Salpingitis isthmica nodosa (SIN), sometimes also referred to as perisalpingitis isthmica nodosa - PIN, refers to nodular scarring of the fallopian tubes. In very early stages, the tubes may appear almost normal. As scarring and nodularity progress, the changes become more radiographically apparent.
Salpingitis isthmica nodosa, as the name implies, is irregular benign extensions of the tubal epithelium into the myosalpinx mainly at the isthmic/proximal portion. It is associated with reactive hypertrophy and sometimes inflammation.

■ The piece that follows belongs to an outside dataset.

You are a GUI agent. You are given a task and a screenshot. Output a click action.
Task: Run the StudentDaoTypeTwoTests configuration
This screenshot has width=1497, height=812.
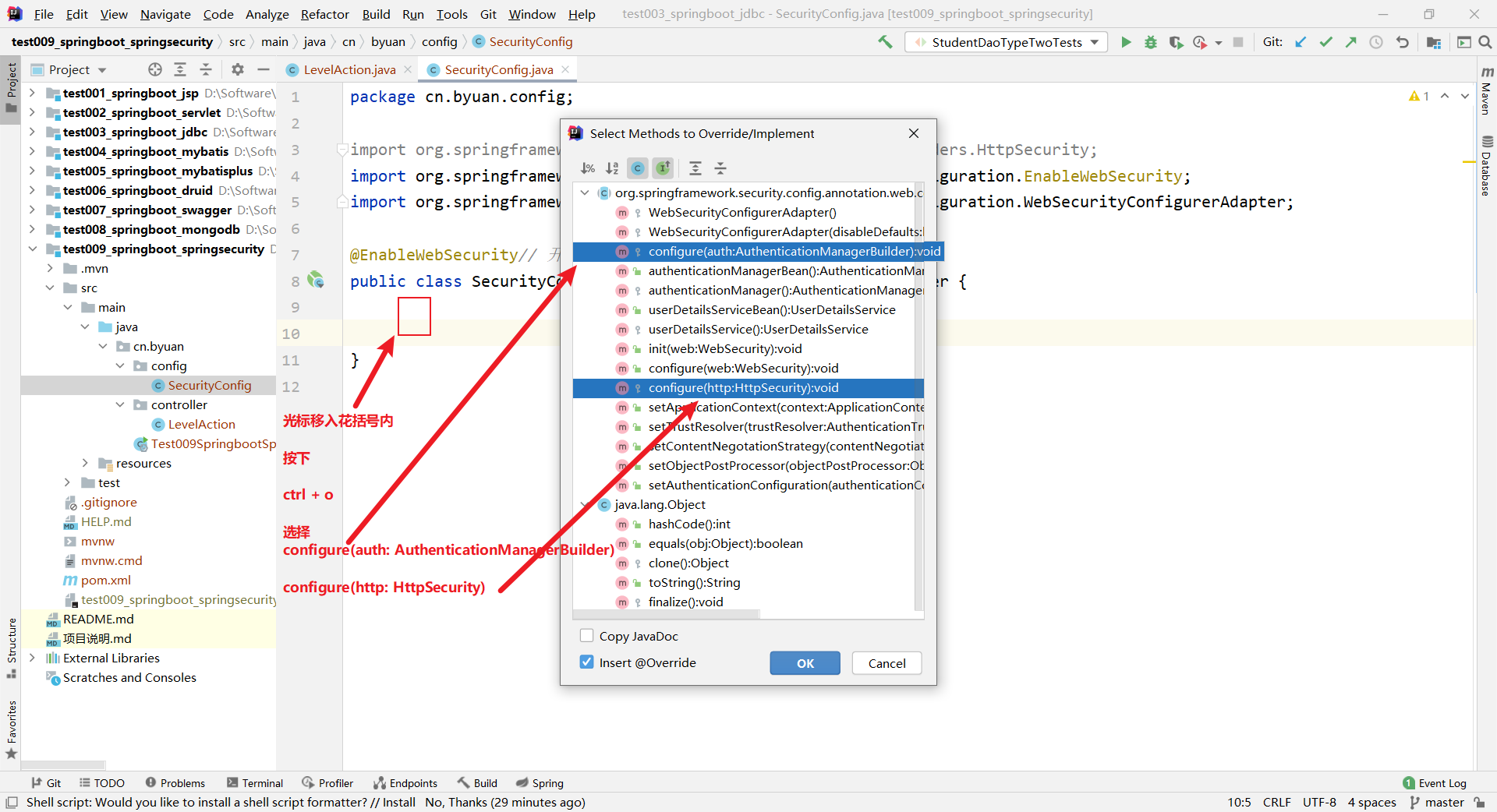[x=1126, y=42]
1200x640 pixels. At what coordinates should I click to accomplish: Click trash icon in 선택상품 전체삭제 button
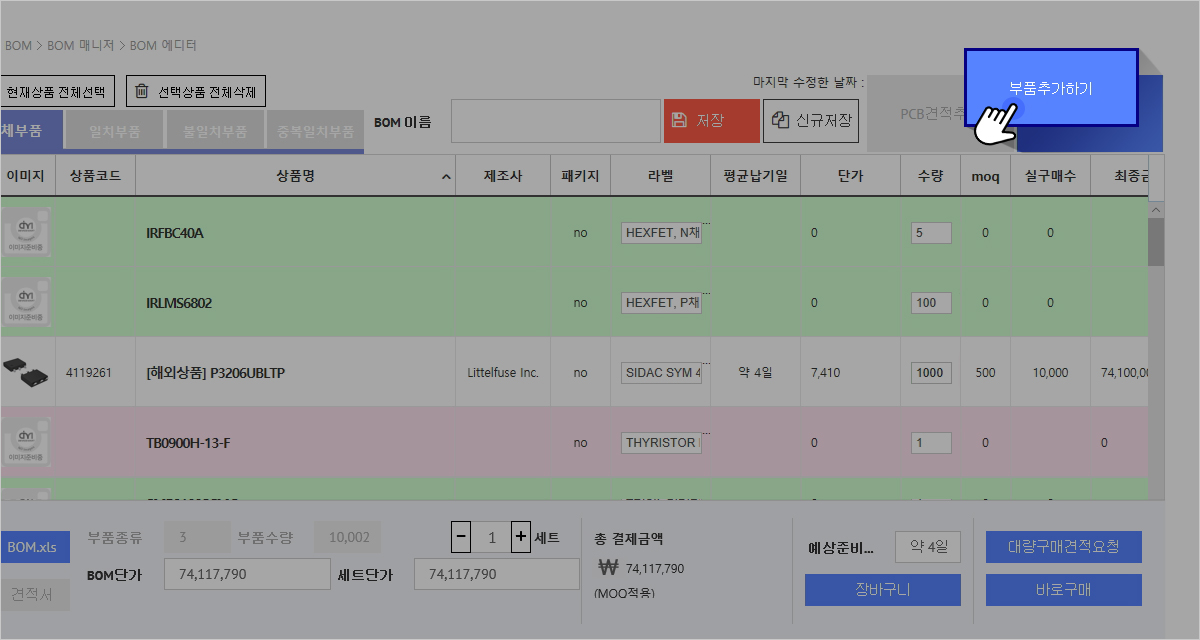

- the etiology of SIN has remained a matter of controversy since its first description
- the prevailing theories include an inflammatory (salpingitis), a congenital, and more recently an acquired (but not post-inflammatory) etiology
It can involve the entire fallopian tube, but usually involves the proximal two-thirds of the fallopian tube.
An accurate radiographic diagnosis is important due to its high association with infertility and ectopic pregnancy.

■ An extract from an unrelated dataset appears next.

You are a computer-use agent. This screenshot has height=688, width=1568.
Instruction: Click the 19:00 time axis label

A characteristic finding is multiple nodular diverticular spaces involving the fallopian tubes, usually involving the proximal two-thirds of the fallopian tubes.
HSG of the nodular area with severe SIN shows several pockets (diverticula) containing the introduced contrast material 5.
It is observed that no dominant channel is seen as the contrast flows through the tube. This means there appears to be no direct pathway for sperm to travel which increases the chances of a tubal pregnancy.
Treatment and prognosis
Treatment can be considered with recanalisation procedures either using a catheter guided by interventional radiology or by endoscopic surgery.
- increased risk of tubal ectopic pregnancy 4
History and etymology
The term is derived from salpingitis for inflammation of the salpinx (tube), isthmica for the involvement of the proximal isthmic portion of fallopian tube and nodosa for its nodular appearance.